The Mission. That word has many meanings, but generally conveys a sense of urgency. The most pressing meaning in California is the “missionary zeal” of obscure Roman Catholic priests, who felt bound to travel and were passionate about converting as many savages/heathens/unbelievers to the cause as possible, thus obtaining their steadfast loyalty (and conveniently, virtual slave labor in order to build their monasteries and churches).
Take one Miguel Jose Serra, for example, sometimes called “the founder of California” (FOC for short). He was born on the island of Mallorca, Spain in 1713 and became a Franciscan monk with the name Junipero. In 1748, he was allowed to become a missionary and traveled to Mexico and California. He baptized over 6,000 indigenous people and founded 21 missions. He was declared Blessed by Pope John Paul II, who called him “an exemplary model of the selfless evangelizer.” (The Petchary wonders if evangelizing can ever be a selfless task?) And yet, looking at the numerous depictions of the FOC, one does not sense that he was an endearing person. His dark brow and firm lips suggest a man whose will was strong and whose faith was hard and unflinching. One suspects he simply intimidated the Indians into submission to Catholicism. And he has this curious patch of hair at the front of his brow in all the pictures of him, which the Petchary found rather sinister.
The Carmel Mission (Mission San Carlos Borromeo) has a quiet and contemplative garden, filled with roses, tree ferns and fountains. The Blessed One is buried just in front of the main altar in the Basilica. Large coaches containing tourists roll up outside as the Petcharys are leaving. The shop is filled with religious paraphernalia of every description. But there was much to admire and ponder over in the mission itself, including the cramped cell where the FOC met his Maker, thick with the dust of centuries that can never be removed.

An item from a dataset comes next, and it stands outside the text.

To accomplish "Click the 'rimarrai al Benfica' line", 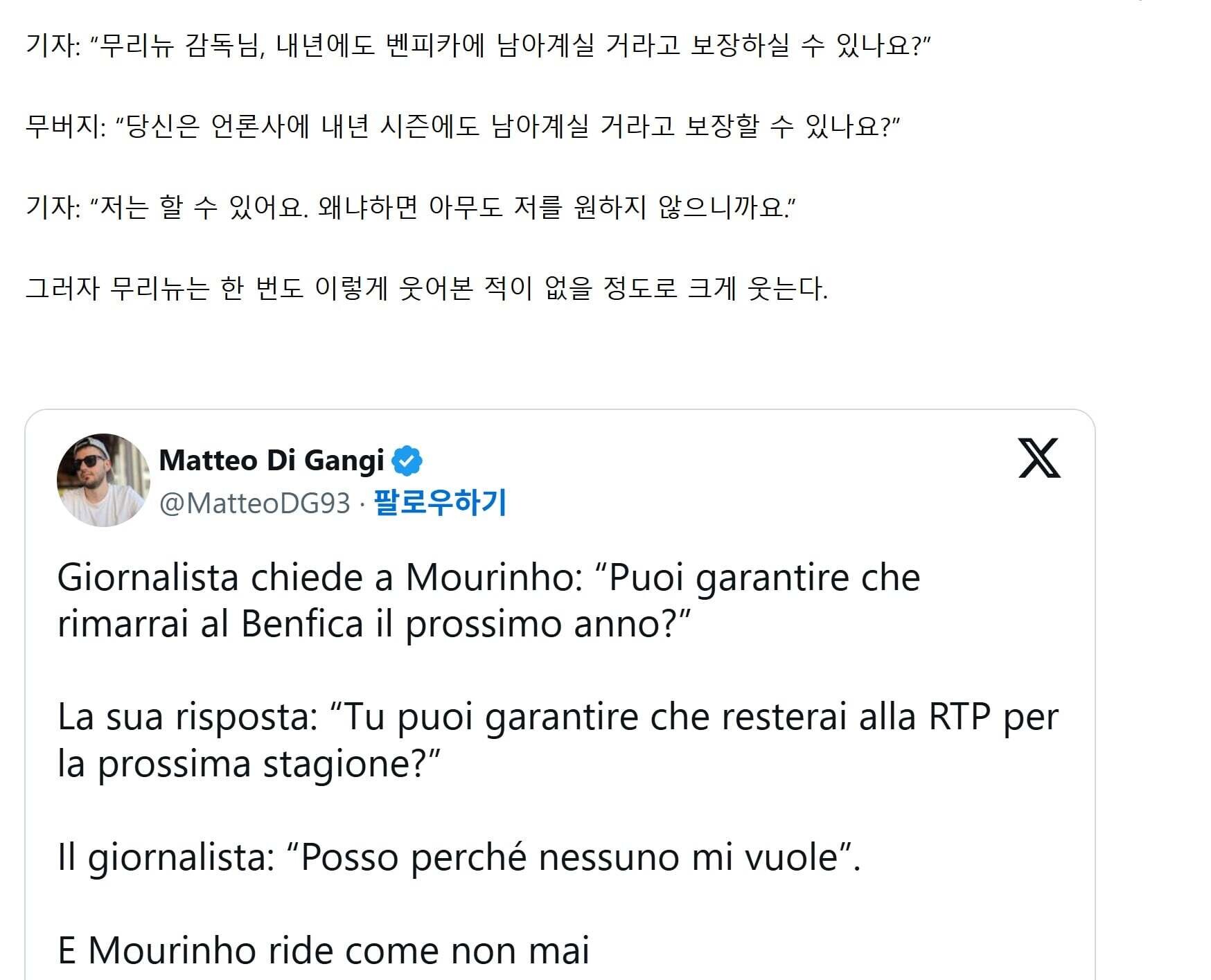I will (374, 624).
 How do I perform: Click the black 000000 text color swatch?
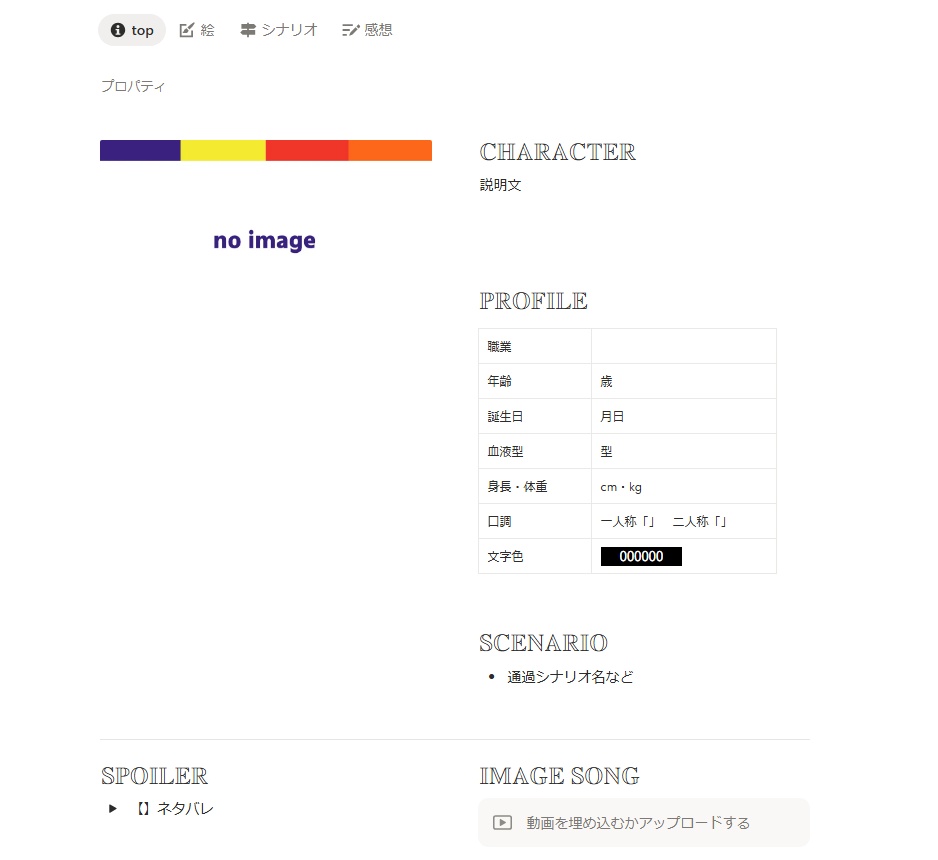(641, 556)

The Petcharys were somehow relieved to depart from the Carmel Mission. It was curious that it lay on the outskirts of the town of Carmel-by-the-Sea, a town of considerable wealth. Even the realtors’ offices advertised their properties framed like pictures on the wealth, with the price tag beneath not less than two million US Dollars. There were small, exclusive clothes boutiques, and cafes and restaurants catering to the somewhat awed tourists, many of whom could barely afford to buy a humble muffin – but there was nothing humble about Carmel-by-the-Sea’s muffins, of course. We were half-expecting to see a movie star (or wife) doing her grocery shopping, pushing a baby stroller with a baguette under her arm, baseball cap pulled down low, as we see in the celebrity magazines. Clint Eastwood used to be the Mayor here (and rather right-wing he was too).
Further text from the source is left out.